AMB e Ajufe pedem ao Supremo que barre Emenda da Bengala para desembargadores
Foto: STF
A Associação dos Magistrados Brasileiros (AMB) e a Associação dos Juízes Federais (Ajufe) ingressaram com uma ação direta de inconstitucionalidade no Supremo Tribunal Federal (STf) contra a Emenda da Bengala, que eleva a idade da aposentadoria compulsória de 70 para 75 anos. As associações afirmam que é inconstitucional a obrigação de fazer uma nova sabatina com os ministros que quiserem trabalhar até os 75 anos. Os autores da ação sustentam que a norma é inconstitucional por confundir critérios de ingresso na magistratura com as regras da aposentadoria compulsória. E ambas as situações são descritas na Constituição Federal. A ação foi impetrada após os tribunais de Justiça de São Paulo e Pernambuco, através de liminares, permitirem que os desembargadores se aposentem aos 75 anos.
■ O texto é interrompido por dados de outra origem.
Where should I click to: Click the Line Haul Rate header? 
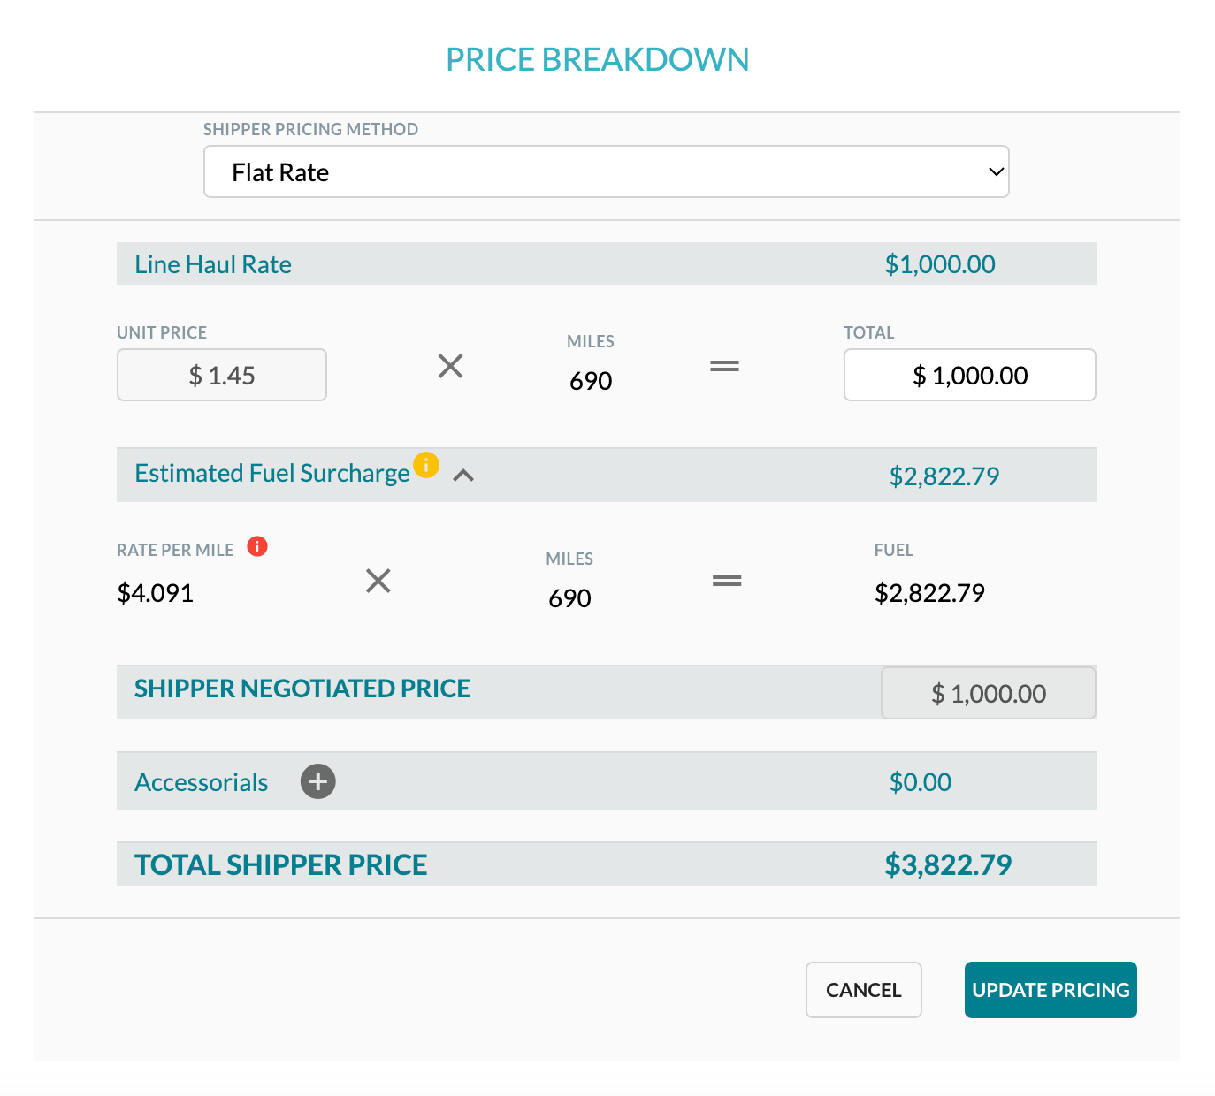(212, 263)
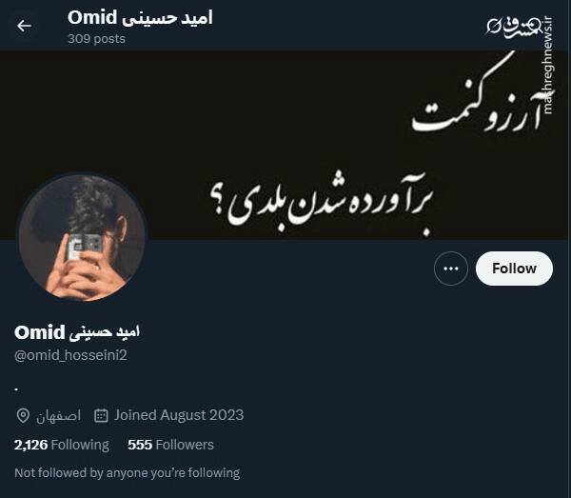571x498 pixels.
Task: Click the mashreghnews.ir vertical watermark text
Action: (548, 66)
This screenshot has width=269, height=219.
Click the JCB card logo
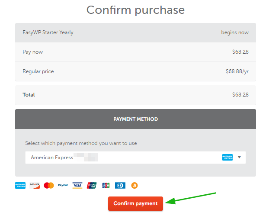point(106,185)
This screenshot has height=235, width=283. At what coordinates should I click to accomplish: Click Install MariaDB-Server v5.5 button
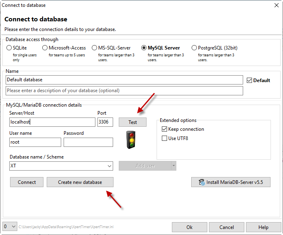click(x=230, y=182)
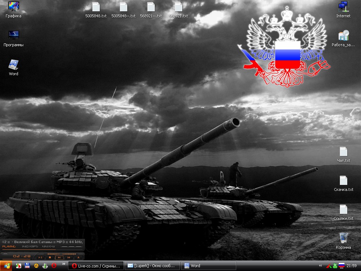Viewport: 361px width, 271px height.
Task: Expand hidden system tray icons
Action: point(320,266)
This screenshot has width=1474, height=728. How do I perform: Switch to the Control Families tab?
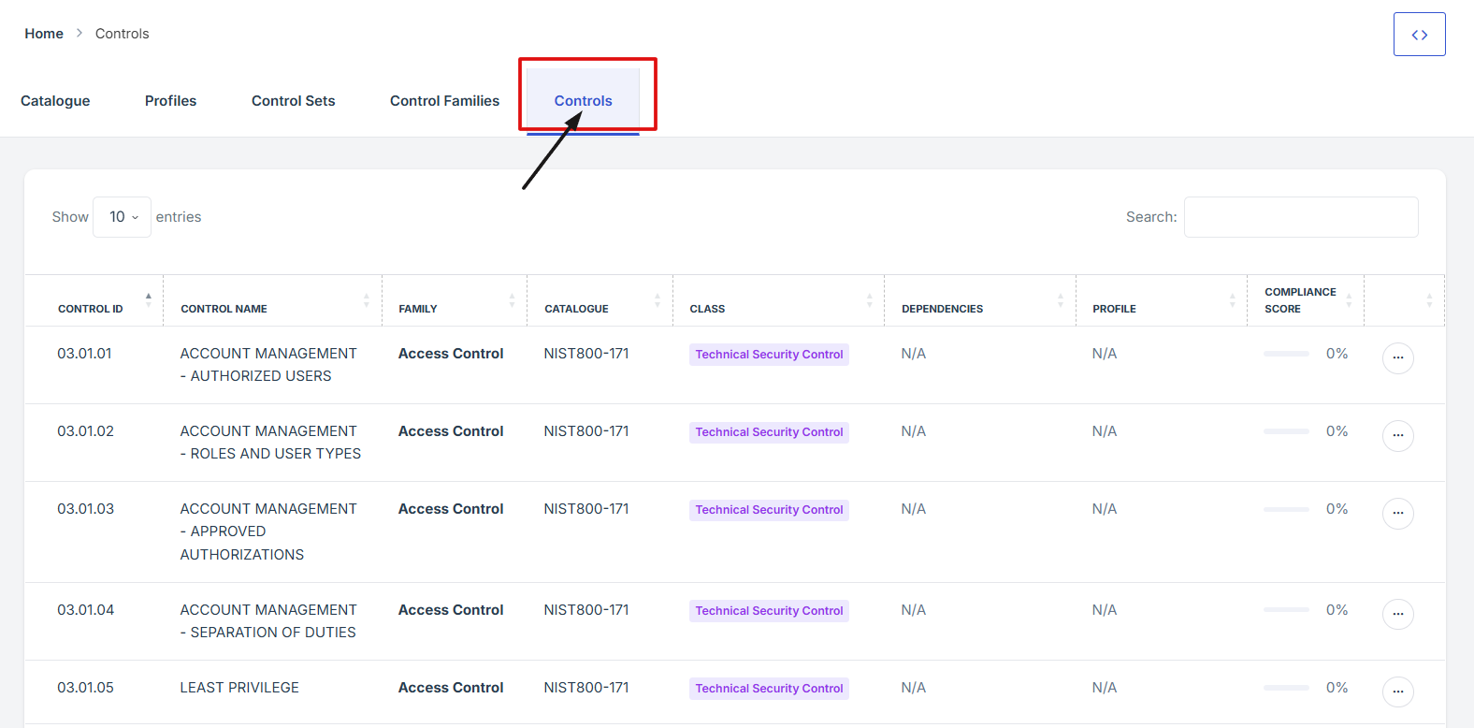coord(444,101)
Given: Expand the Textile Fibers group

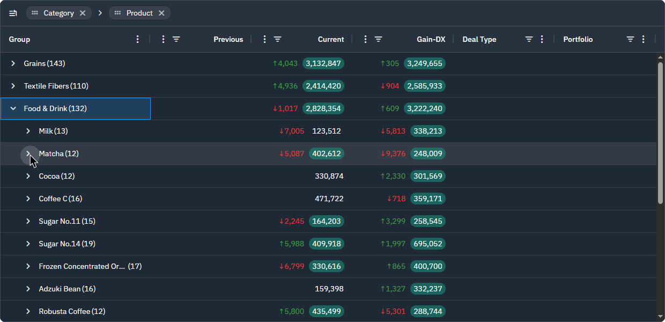Looking at the screenshot, I should pos(13,86).
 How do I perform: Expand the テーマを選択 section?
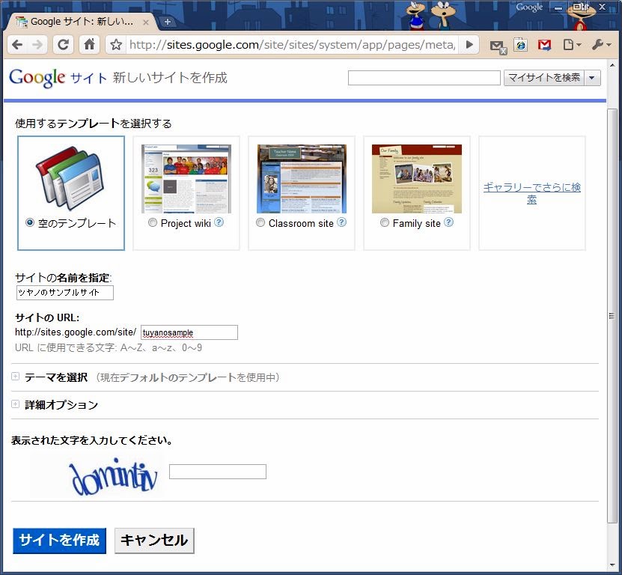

Só que a Emenda 88 acrescenta um artigo ao Ato das Disposições Constitucionais Transitórias (ADCT) para se referir apenas aos ministros do STF, do TCU e dos tribunais superiores. E essa lei, no entendimento das entidades, tem de ser de iniciativa do Supremo. Os tribunais, por analogia, entenderam que é possível estender a compulsória para seus desembargadores. Para a AMB, a interpretação é equivocada, pois a emenda diz que a aposentadoria compulsória dos demais funcionários públicos será descrita numa lei complementar a ser editada pelo Congresso. Mas os tribunais têm entendido que a emenda pode ser estendida a todos os magistrados, pois “o Poder Judiciário possui caráter unitário e nacional”. “A AMB pode afirmar a esta Corte que tem notícia de que se trata de um movimento que deverá alcançar a todos ou quase todos os Estados da Federação”, diz o aditamento. As associações pedem que o Supremo impeça que a emenda seja estendida a desembargadores até que uma lei seja editada para regularizar as demais aposentadorias. A AMB e Ajufe sempre se posicionaram contra a Emenda da Bengala, por considerar que a medida engessa os tribunais.